### Records supplied

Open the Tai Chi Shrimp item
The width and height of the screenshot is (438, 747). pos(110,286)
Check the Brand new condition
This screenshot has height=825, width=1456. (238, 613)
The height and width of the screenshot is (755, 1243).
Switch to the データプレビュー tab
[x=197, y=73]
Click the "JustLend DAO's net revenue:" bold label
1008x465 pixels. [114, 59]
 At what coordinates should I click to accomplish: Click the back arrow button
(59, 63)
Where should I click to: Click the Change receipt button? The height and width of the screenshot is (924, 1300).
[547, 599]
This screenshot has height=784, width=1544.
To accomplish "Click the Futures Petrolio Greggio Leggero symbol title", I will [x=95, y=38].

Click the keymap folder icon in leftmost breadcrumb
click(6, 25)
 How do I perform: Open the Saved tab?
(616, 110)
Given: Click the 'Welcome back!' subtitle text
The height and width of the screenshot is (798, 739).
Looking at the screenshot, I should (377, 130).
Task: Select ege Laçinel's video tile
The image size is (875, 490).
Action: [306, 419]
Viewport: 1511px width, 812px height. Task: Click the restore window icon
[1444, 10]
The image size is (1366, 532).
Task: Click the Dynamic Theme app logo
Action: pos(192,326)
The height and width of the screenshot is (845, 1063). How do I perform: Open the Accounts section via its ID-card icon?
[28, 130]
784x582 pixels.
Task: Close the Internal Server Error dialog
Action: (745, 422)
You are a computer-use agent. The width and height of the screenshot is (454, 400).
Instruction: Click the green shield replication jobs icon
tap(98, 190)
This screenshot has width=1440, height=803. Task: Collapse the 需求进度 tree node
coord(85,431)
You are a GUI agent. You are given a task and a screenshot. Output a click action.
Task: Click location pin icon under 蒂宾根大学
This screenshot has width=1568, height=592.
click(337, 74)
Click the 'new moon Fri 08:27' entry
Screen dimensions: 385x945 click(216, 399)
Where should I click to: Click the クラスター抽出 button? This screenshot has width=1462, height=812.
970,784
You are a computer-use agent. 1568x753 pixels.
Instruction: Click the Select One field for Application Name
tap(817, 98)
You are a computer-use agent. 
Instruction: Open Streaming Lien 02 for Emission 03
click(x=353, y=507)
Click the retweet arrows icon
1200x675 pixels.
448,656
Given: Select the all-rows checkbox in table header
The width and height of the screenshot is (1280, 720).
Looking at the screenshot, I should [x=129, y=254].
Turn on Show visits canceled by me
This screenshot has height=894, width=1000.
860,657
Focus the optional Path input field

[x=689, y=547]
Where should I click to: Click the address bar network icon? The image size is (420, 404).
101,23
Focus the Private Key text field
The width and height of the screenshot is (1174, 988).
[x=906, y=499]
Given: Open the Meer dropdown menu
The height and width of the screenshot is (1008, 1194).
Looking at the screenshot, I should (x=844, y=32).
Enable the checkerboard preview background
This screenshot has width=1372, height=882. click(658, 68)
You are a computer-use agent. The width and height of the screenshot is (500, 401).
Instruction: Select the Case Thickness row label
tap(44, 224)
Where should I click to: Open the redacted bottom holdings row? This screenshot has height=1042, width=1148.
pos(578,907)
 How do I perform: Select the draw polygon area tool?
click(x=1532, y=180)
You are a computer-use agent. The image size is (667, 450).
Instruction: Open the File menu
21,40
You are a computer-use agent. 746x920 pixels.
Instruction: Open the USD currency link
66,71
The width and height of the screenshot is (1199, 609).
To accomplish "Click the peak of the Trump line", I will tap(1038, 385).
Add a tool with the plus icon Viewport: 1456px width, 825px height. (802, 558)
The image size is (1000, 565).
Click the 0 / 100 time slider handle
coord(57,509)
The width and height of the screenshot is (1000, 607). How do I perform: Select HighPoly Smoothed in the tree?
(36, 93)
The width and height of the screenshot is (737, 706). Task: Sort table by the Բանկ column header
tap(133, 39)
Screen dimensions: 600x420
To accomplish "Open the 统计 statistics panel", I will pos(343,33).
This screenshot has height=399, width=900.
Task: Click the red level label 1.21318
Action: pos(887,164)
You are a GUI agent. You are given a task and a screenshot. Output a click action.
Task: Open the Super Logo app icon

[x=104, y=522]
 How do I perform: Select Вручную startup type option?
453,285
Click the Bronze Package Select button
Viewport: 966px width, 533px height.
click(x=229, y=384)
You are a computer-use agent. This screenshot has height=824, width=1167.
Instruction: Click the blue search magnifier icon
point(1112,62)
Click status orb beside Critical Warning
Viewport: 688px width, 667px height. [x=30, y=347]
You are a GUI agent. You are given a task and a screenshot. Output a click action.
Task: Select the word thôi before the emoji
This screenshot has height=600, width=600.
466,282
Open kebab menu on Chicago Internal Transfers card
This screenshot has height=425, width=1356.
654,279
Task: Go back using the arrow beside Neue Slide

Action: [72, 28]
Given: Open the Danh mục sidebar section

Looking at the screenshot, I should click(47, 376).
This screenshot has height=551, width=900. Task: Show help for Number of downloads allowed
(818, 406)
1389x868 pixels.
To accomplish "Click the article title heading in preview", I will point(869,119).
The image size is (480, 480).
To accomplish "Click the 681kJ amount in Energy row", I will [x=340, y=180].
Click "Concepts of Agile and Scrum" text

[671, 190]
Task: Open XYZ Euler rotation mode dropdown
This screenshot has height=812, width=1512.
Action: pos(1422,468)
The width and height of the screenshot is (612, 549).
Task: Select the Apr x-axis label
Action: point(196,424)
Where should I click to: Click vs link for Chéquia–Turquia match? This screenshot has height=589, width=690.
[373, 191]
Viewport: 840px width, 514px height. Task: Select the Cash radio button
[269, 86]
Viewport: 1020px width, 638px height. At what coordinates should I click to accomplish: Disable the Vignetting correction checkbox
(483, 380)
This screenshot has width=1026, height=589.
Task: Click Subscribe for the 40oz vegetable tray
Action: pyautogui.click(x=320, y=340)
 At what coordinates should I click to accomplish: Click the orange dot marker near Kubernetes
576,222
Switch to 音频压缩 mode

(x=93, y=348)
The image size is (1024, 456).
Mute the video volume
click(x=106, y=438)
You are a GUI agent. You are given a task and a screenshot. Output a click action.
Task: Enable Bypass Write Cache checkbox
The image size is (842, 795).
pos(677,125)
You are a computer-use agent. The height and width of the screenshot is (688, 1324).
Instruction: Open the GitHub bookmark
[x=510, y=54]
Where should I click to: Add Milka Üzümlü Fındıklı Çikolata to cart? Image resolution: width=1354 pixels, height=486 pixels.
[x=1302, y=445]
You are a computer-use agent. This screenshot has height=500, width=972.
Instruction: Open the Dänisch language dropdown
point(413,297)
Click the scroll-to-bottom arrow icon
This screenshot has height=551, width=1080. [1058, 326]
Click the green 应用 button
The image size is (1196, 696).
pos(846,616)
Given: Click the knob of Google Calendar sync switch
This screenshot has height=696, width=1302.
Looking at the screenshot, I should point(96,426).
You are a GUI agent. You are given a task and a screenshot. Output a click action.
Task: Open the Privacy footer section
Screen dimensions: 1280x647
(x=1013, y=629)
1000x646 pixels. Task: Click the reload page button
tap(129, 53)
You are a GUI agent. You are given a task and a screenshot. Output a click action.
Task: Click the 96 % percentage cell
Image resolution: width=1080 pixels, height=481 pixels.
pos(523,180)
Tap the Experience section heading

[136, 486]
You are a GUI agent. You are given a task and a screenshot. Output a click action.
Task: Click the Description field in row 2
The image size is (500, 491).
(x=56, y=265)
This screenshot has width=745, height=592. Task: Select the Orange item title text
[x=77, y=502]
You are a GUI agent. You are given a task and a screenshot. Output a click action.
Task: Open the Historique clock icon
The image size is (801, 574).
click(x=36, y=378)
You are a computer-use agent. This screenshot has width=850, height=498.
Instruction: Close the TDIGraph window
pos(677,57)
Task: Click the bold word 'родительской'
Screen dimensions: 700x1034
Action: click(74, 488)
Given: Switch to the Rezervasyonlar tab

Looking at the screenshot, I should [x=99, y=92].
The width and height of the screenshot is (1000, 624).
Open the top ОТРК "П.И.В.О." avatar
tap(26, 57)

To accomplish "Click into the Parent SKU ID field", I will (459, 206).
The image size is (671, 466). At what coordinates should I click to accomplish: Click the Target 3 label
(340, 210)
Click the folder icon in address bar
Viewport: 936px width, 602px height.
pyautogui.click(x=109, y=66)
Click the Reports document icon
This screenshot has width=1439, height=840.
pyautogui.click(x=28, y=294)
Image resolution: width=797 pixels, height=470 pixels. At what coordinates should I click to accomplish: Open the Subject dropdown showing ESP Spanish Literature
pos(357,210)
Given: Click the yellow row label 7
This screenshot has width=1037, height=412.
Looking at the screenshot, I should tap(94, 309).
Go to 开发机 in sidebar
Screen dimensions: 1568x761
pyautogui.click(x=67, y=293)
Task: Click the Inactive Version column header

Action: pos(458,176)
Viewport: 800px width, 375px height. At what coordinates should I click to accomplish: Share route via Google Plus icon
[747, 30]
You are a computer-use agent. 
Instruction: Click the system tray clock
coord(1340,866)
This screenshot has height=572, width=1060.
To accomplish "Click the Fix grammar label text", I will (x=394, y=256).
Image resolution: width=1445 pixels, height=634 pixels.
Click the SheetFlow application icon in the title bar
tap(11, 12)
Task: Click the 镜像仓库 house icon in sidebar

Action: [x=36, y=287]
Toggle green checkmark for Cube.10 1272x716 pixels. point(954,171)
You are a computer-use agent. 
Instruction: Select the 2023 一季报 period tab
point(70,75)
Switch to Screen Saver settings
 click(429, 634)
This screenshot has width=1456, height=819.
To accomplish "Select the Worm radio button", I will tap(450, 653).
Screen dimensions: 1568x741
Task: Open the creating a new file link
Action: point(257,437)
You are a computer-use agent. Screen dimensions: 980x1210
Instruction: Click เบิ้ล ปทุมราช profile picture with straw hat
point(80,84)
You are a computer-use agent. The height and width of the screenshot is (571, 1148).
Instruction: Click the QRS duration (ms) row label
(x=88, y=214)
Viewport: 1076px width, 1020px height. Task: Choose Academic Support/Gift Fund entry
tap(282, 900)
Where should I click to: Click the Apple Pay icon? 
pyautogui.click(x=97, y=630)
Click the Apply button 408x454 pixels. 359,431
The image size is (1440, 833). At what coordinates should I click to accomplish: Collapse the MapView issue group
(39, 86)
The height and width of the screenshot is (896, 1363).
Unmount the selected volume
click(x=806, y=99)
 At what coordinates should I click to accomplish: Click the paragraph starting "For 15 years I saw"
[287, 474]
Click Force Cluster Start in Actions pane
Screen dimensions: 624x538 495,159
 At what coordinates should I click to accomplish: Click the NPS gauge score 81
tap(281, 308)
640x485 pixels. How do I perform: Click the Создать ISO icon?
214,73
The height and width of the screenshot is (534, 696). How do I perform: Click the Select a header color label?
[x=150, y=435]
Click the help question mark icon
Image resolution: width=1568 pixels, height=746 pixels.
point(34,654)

######

Copy the lines above verbatim, starting with the line that contains "You are a computer-use agent. The image" and ending with the line that contains "[x=104, y=522]".

_The solution_
You are a computer-use agent. The image size is (667, 450).
Instruction: Open the File menu
21,40
You are a computer-use agent. 746x920 pixels.
Instruction: Open the USD currency link
66,71
The width and height of the screenshot is (1199, 609).
To accomplish "Click the peak of the Trump line", I will tap(1038, 385).
Add a tool with the plus icon Viewport: 1456px width, 825px height. (802, 558)
The image size is (1000, 565).
Click the 0 / 100 time slider handle
coord(57,509)
The width and height of the screenshot is (1000, 607). How do I perform: Select HighPoly Smoothed in the tree?
(36, 93)
The width and height of the screenshot is (737, 706). Task: Sort table by the Բանկ column header
tap(133, 39)
Screen dimensions: 600x420
To accomplish "Open the 统计 statistics panel", I will pos(343,33).
This screenshot has height=399, width=900.
Task: Click the red level label 1.21318
Action: pos(887,164)
You are a GUI agent. You are given a task and a screenshot. Output a click action.
Task: Open the Super Logo app icon

[x=104, y=522]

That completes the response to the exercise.